By qualifying the column names with their respective table names or aliases, you eliminate any confusion regarding which “name” column you are referring to. This approach ensures clarity in your SQL query and helps prevent the “Ambiguous Name Column” error.

Method 2:

Using Table Aliases

Assigning aliases to tables provides a shorthand notation in queries, reducing the likelihood of ambiguous column references. It enhances code readability and simplifies troubleshooting.

Consider two tables, “employees” and “departments,” both containing a column named “id.” If you want to retrieve the IDs from both tables, you can use table aliases to differentiate them:

SELECT AS employee_id, AS department_id
FROM employees e
JOIN departments d ON e.department_id =;

In this example, “e” and “d” are table aliases for the “employees” and “departments” tables, respectively. By using aliases, you can distinguish between the “id” columns of the two tables, eliminating the ambiguity and resolving the “Ambiguous Name Column” error.

Method 3:

Employing Joins Carefully

Carefully structuring JOIN operations can minimize the risk of ambiguous column errors. Developers should choose appropriate JOIN types and ensure that column references are unambiguous across tables.

Certainly! Let’s say you have two tables, “employees” and “departments,” both containing a column named “name.” If you want to retrieve the names of employees along with their corresponding department names in a single query, you can use table aliases and employ joins carefully. Here’s an example:

SELECT e.employee_id, AS employee_name, AS department_name
FROM employees e
JOIN departments d ON e.department_id = d.department_id;

In this example:

  • “e” is a table alias for the “employees” table.
  • “d” is a table alias for the “departments” table.

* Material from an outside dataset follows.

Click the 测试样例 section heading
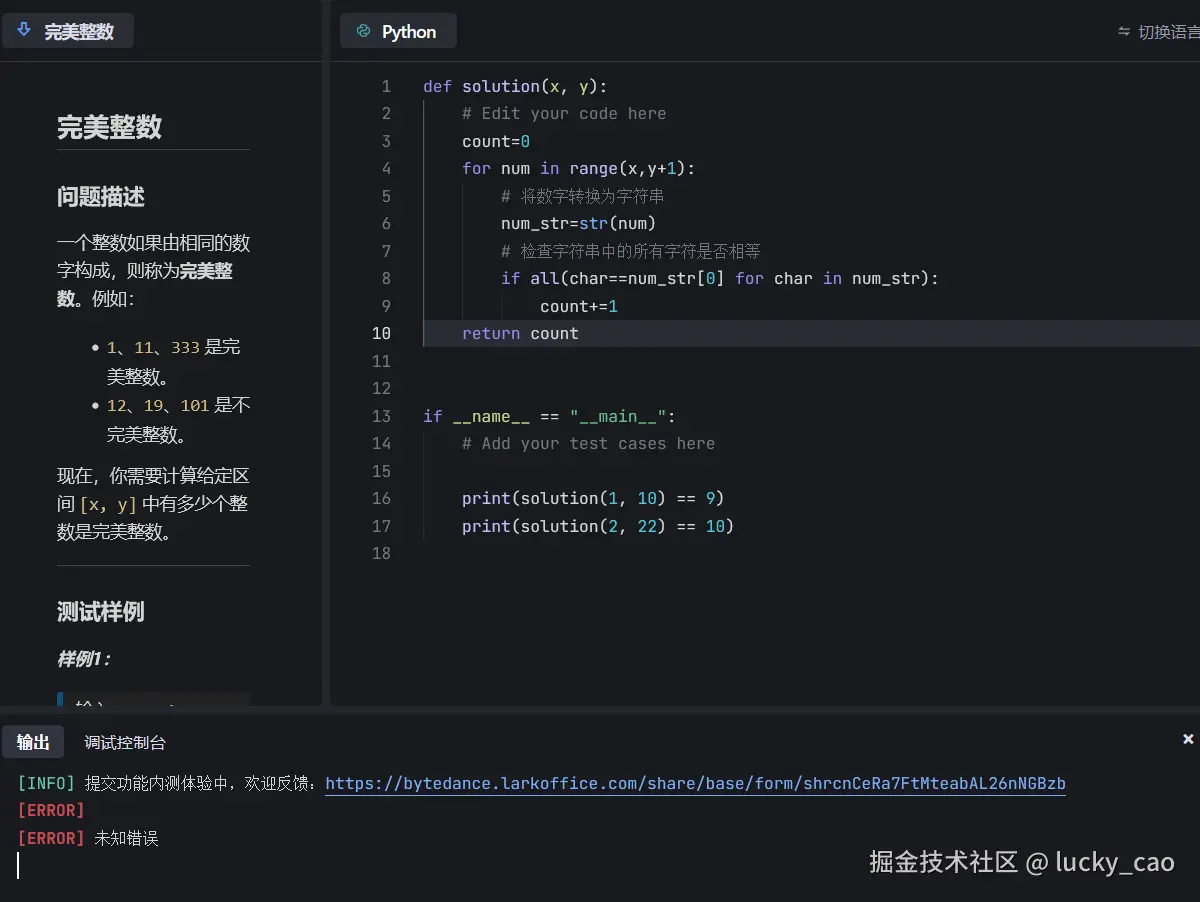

By carefully specifying the join condition (ON e.department_id = d.department_id), you ensure that you’re linking the correct columns from each table. The aliases help in differentiating between the “name” columns of the “employees” and “departments” tables. This approach prevents any ambiguity and ensures that you retrieve the employee names along with their corresponding department names without encountering the “Ambiguous Name Column” error.

Best Practices to Avoid the Error

To prevent the “Ambiguous Name Column” error, developers should adhere to best practices such as using unique and descriptive column names, utilizing table aliases consistently, and employing explicit JOIN conditions. For developers grappling with SQL errors, several tools and resources can aid in debugging and resolving issues. From query analyzers to online forums, a wealth of support is available.


Effectively resolving the “Ambiguous Name Column” error requires a combination of understanding the issue, applying best practices, and leveraging practical solutions. By following the methods outlined in this article, developers can ensure cleaner, more efficient SQL queries.


  1. Q: Can I use aliases for all tables in my SQL queries?
    • A: While it’s possible, it’s recommended to use aliases selectively for improved readability.
  2. Q: What other SQL errors are commonly encountered by developers?
    • A: Common errors include syntax errors, NULL-related issues, and constraint violations.
  3. Q: Is it necessary to use explicit JOIN conditions in every query?
    • A: It depends on the complexity of the query. For simpler queries, implicit JOINs may suffice.
  4. Q: How can I check for SQL errors in my queries?
    • A: Utilize SQL query analyzers and examine error messages for effective debugging.
  5. Q: Where can I find more resources on SQL query optimization?
    • A: Explore online forums, tutorials, and documentation for comprehensive resources.